Croatian war criminal (1908–1948)

Ante Vrban (15 January 1908 – 31 August 1948) was a Croatian major of the Ustaše Militia and later the Croatian Armed Forces of the Independent State of Croatia during World War II. He served as deputy commander of the Stara Gradiška concentration camp and was responsible for various atrocities committed there during the war. After the collapse of the Independent State of Croatia, he fled and sought refuge in Austria. In the summer of 1945, he returned to Yugoslavia with the intention of starting an anti-communist uprising. He was arrested by Yugoslav authorities and charged with war crimes. Vrban was found guilty on all counts and hanged in August 1948.

==Biography==
Vrban was born on 15 January 1908 in Pejakuša, near Gospić. Before World War II, he worked as a trading assistant.

After the formation of the Independent State of Croatia, he joined the Ustasha Militia. In the summer of 1941, he took part in the killings of Serbs in Lika, as well as in the killings of Jews in the Jadovno concentration camp.

He arrived at the Stara Gradiška camp on 13 November 1941, and brought with him a group of captured Freemasons. For some time he was the deputy commander of the camp which was commanded by Mile Orešković. At the post-war trial, he admitted to poisoning 63 sick children with Zyklon B.
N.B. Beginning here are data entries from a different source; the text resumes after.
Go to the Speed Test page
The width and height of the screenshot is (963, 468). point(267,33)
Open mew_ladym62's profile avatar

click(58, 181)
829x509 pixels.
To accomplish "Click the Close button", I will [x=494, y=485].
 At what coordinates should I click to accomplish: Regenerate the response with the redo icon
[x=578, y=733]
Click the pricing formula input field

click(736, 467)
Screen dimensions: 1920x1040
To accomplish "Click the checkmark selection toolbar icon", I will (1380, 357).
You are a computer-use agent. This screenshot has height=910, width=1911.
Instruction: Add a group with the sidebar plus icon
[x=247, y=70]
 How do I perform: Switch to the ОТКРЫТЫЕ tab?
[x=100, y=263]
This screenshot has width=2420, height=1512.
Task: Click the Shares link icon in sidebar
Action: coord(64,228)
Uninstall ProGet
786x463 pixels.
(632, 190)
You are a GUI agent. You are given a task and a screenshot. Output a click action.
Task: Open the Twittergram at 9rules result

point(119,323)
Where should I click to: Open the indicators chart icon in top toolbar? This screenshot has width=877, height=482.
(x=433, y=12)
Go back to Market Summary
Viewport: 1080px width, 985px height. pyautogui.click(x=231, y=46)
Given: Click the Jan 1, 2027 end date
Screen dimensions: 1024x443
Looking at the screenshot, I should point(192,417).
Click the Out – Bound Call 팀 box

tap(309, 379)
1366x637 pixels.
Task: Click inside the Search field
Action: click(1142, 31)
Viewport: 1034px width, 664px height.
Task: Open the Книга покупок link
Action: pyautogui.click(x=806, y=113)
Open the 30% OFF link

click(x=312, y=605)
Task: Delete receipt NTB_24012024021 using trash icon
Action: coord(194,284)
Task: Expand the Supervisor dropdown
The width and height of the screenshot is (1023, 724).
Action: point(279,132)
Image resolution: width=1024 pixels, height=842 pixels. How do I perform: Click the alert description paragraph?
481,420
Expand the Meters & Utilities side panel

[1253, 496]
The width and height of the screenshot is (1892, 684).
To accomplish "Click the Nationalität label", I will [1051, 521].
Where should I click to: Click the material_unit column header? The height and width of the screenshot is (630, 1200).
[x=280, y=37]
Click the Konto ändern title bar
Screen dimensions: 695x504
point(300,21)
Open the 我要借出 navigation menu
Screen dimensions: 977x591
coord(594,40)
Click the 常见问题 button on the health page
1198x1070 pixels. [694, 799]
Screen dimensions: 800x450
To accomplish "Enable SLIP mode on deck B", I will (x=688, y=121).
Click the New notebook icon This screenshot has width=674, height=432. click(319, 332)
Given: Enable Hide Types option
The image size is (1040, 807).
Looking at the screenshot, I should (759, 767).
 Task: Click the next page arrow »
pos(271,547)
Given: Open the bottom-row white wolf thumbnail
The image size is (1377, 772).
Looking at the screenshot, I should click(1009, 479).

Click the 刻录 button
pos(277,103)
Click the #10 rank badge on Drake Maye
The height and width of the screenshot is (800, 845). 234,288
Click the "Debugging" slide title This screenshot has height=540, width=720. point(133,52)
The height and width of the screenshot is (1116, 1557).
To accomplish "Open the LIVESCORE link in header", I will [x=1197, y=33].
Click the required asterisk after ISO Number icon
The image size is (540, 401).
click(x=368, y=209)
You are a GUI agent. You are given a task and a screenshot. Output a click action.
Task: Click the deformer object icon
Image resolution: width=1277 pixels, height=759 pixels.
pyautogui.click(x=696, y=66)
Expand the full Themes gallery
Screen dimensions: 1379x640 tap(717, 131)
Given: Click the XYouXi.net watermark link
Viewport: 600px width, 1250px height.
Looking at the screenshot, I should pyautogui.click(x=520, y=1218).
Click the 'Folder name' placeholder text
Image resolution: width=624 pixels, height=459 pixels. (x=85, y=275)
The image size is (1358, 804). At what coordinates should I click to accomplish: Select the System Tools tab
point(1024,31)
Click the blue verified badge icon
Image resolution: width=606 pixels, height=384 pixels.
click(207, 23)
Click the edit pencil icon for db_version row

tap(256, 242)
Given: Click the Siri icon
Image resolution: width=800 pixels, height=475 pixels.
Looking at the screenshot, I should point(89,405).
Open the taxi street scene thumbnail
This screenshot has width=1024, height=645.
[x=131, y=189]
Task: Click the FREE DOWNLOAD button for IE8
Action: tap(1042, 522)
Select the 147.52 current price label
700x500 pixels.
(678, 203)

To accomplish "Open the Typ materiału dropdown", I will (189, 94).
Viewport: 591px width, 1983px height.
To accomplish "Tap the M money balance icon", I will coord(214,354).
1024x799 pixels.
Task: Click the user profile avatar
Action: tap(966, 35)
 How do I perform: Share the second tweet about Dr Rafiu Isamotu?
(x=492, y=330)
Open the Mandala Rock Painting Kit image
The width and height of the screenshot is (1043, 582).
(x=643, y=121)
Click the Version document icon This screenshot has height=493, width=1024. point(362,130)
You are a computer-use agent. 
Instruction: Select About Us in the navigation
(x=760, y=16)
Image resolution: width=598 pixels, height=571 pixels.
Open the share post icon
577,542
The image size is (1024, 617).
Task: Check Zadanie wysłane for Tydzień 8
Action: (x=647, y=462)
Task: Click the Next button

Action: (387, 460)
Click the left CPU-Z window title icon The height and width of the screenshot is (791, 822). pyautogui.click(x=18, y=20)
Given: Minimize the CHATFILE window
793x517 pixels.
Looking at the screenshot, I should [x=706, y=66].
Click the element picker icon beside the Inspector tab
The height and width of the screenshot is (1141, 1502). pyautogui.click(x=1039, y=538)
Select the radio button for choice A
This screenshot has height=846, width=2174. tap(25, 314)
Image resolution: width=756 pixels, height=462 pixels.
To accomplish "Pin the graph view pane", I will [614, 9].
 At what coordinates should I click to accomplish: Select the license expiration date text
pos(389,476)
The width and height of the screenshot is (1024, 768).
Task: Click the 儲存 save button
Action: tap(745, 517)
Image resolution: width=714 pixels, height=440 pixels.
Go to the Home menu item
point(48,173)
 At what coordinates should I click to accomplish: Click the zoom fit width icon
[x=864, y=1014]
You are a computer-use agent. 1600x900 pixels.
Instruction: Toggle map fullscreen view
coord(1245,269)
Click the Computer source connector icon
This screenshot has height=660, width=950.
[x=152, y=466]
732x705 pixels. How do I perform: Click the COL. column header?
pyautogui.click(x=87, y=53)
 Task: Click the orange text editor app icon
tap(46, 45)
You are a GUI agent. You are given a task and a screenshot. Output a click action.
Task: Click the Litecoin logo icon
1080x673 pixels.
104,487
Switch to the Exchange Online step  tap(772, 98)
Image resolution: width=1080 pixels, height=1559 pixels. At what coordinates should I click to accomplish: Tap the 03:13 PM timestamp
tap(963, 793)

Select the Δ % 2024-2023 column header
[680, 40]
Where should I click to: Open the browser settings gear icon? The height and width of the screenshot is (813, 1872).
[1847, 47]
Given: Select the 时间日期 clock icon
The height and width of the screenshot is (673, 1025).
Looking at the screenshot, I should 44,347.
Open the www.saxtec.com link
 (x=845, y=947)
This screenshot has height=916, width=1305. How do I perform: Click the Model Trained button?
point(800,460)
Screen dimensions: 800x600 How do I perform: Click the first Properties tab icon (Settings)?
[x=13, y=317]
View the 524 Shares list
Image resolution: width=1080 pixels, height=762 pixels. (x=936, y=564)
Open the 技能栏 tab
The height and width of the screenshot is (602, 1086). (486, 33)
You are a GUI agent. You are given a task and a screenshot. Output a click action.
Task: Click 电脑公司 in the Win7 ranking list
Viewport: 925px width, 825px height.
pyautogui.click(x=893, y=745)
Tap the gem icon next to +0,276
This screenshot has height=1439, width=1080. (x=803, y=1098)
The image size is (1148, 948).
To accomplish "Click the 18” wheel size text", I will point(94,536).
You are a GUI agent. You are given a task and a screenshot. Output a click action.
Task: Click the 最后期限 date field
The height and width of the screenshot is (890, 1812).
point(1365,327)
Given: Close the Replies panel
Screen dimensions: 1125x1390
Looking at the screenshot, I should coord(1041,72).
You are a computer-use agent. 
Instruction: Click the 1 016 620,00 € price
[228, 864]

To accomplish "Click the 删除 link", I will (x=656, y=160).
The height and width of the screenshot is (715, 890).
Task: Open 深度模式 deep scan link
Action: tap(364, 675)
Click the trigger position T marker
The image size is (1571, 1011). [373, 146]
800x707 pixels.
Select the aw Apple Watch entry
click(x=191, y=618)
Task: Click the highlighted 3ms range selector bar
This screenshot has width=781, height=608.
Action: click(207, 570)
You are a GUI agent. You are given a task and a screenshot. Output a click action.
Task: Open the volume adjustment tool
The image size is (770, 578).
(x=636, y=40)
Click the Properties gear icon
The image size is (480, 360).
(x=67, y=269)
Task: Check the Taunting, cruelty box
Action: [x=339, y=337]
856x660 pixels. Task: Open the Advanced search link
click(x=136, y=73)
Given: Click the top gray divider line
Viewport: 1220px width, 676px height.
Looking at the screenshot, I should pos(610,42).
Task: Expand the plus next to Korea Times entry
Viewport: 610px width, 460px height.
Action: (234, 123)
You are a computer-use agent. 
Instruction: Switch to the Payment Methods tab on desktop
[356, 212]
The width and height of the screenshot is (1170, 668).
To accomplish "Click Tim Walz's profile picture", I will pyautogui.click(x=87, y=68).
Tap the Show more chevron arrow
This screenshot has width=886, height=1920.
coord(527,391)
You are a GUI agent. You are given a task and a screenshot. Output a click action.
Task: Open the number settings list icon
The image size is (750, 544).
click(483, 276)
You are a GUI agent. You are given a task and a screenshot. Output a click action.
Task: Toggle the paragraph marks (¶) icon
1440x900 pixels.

He took part in the Battle of Lijevče Field. After the collapse of the Independent State of Croatia, he withdrew to Austria, but in 1946 he returned briefly to Croatia to establish contact with the Crusaders. The following year, the UDBA captured him on Mount Papuk, together with Ljubo Miloš. At the trial before the Supreme Court of the People's Republic of Croatia with Ustashas caught in Operation Gvardijan, Vrban was sentenced to death by hanging.

==In popular culture==
In the 1983 four-part TV Zagreb mini-series Zamke (Traps), Vrban is portrayed by Zdenko Jelčić. In the 2021 historical drama Dara of Jasenovac directed by Predrag Antonijević, Vrban is portrayed by Igor Đorđević.